• _Exercise aim_
Print the material below line for line, with its wording unchanged and the pictures left out.

• _Data to process_
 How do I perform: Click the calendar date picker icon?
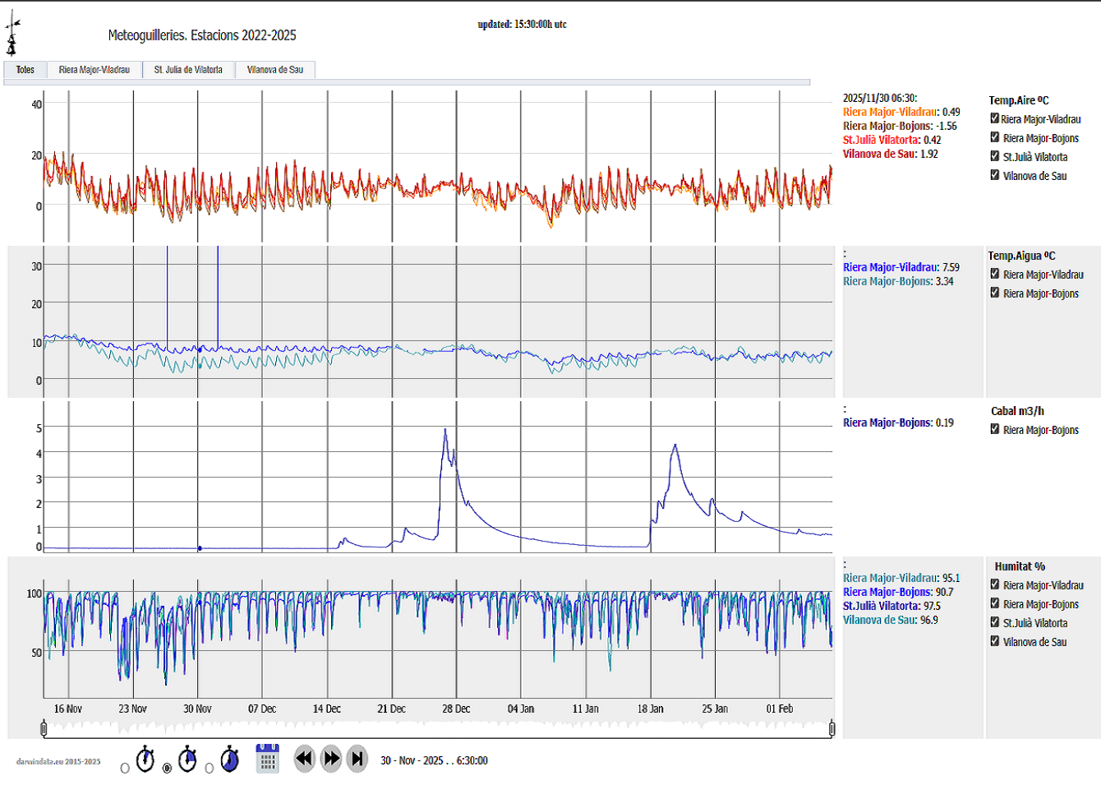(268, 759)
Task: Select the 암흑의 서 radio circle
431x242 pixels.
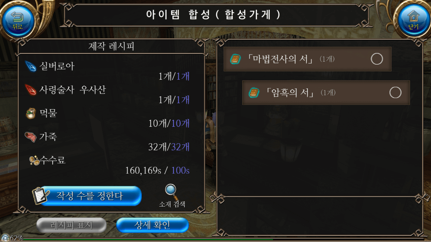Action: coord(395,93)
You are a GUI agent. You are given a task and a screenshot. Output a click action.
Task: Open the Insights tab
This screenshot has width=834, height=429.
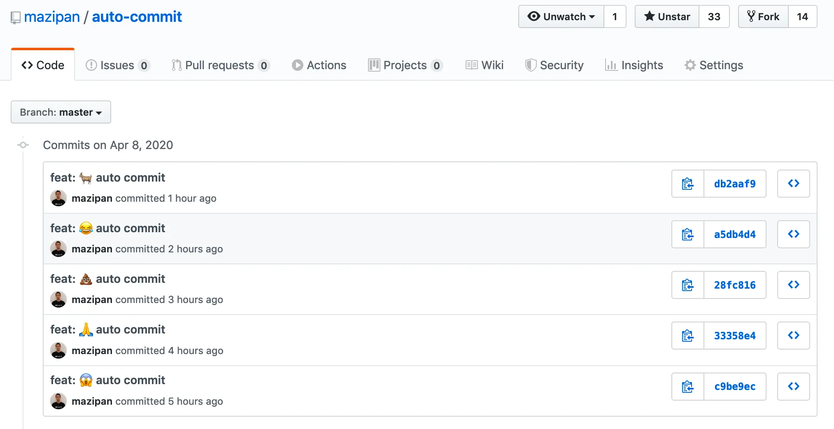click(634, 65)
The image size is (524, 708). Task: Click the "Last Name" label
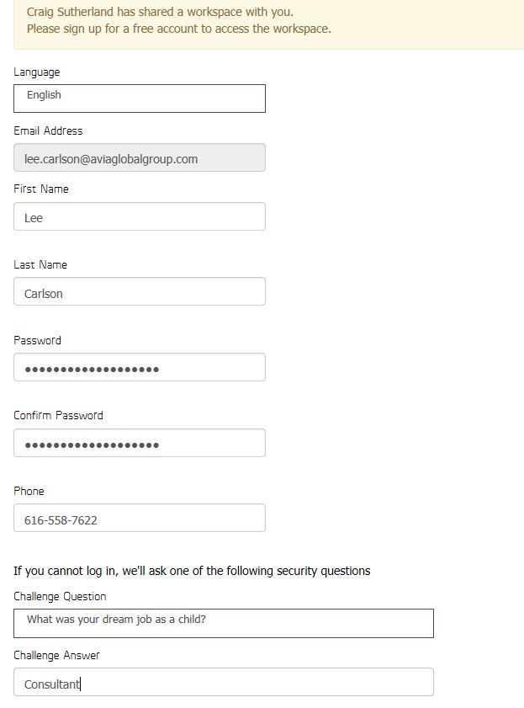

• _Answer below_
 How do I perform: Click the calendar date picker icon?
(268, 759)
Task: Select the 암흑의 서 radio circle
431x242 pixels.
Action: coord(395,93)
You are a GUI agent. You are given a task and a screenshot. Output a click action.
Task: Open the Insights tab
This screenshot has width=834, height=429.
click(634, 65)
The image size is (524, 708). Task: Click the "Last Name" label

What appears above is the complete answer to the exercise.